How to setup STONITH in a 2-node active/passive linux HA pacemaker cluster?
This is a slightly older question but the problem presented here is based on a misconception on how and when failover in clusters, especially two-node clusters, works.
The gist is: You can not do failover testing by disabling communication between the two nodes. Doing so will result in exactly what you are seeing, a split-brain scenario with additional, mutual STONITH. If you want to test the fencing capabilities, a simple killall -9 corosync on the active node will do. Other ways are crm node fence or stonith_admin -F.
From the not quite complete description of your cluster (where is the output of crm configure show and cat /etc/corosync/corosync.conf?) it seems you are using the 10.10.10.xx addresses for messaging, i.e. Corosync/cluster communication. The 172.10.10.xx addresses are your regular/service network addresses and you would access a given node, for example using SSH, by its 172.10.10.xx address. DNS also seems to resolve a node hostname like node1 to 172.10.10.1.
You have STONITH configured to use SSH, which is not a very good idea in itself, but you are probably just testing. I haven't used it myself but I assume the SSH STONITH agent logs into the other node and issues a shutdown command, like ssh root@node2 "shutdown -h now" or something equivalent.

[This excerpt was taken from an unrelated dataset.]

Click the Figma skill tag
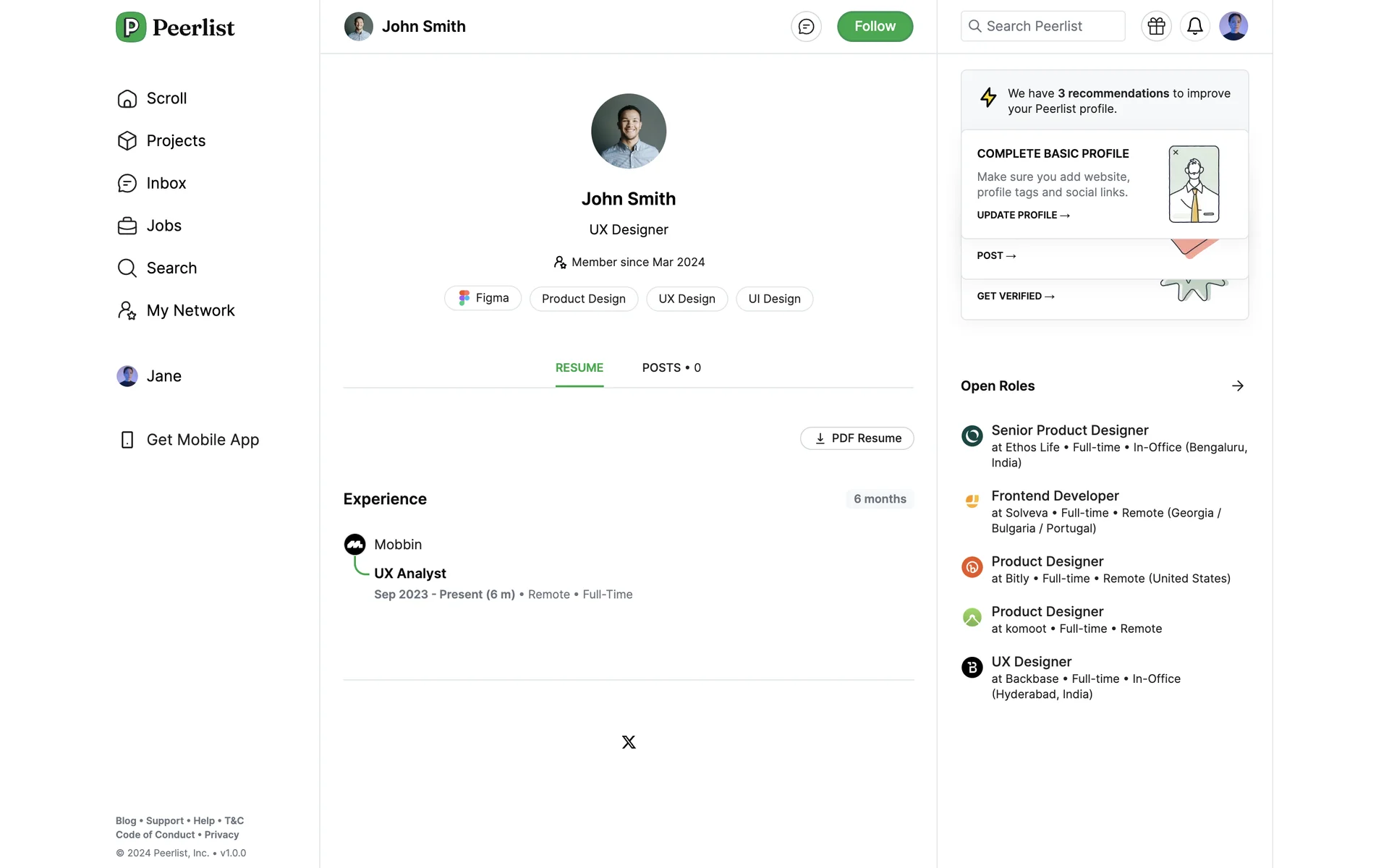The height and width of the screenshot is (868, 1389). pos(483,299)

Now, what happens when you cut cluster communication between the nodes? The nodes no longer see each node as alive and well, because there is no more communication between them. Thus each node assumes it is the only survivor of some unfortunate event and tries to become (or remain) the active or primary node. This is the classic and dreaded split-brain scenario.
Part of this is to make sure the other, obviously and presumably failed node is down for good, which is where STONITH comes in. Keep in mind that both nodes are now playing the same game: trying to become (or stay) active and take over all cluster resources, as well as shooting the other node in the head.
You can probably guess what happens now. node1 does ssh root@node2 "shutdown -h now" and node2 does ssh root@node1 "shutdown -h now". This doesn't use the cluster communication network 10.10.10.xx but the service network 172.10.10.xx. Since both nodes are in fact alive and well, they have no problem issuing commands or receiving SSH connections, so both nodes shoot each other at the same time. This kills both nodes.
If you don't use STONITH then a split-brain could have even worse consequences, especially in case of DRBD, where you could end up with both nodes becoming Primary. Data corruption is likely to happen and the split-brain must be resolved manually.
I recommend reading the material on http://www.hastexo.com/resources/hints-and-kinks which is written and maintained by the guys who contributed (and still contribute) a large chunk of what we today call "the Linux HA stack".
TL;DR: If you are cutting cluster communication between your nodes in order to test your fencing setup, you are doing it wrong. Use killall -9 corosync, crm node fence or stonith_admin -F instead. Cutting cluster communication will only result in a split-brain scenario, which can and will lead to data corruption.
You could try adding auto_tie_breaker: 1 into the quorum section of /etc/corosync/corosync.conf
When ATB is enabled, the cluster can suffer up to 50% of the nodes failing at the same time, in a deterministic fashion. The cluster partition, or the set of nodes that are still in contact with the node that has the lowest nodeid will remain quorate. The other nodes will be inquorate.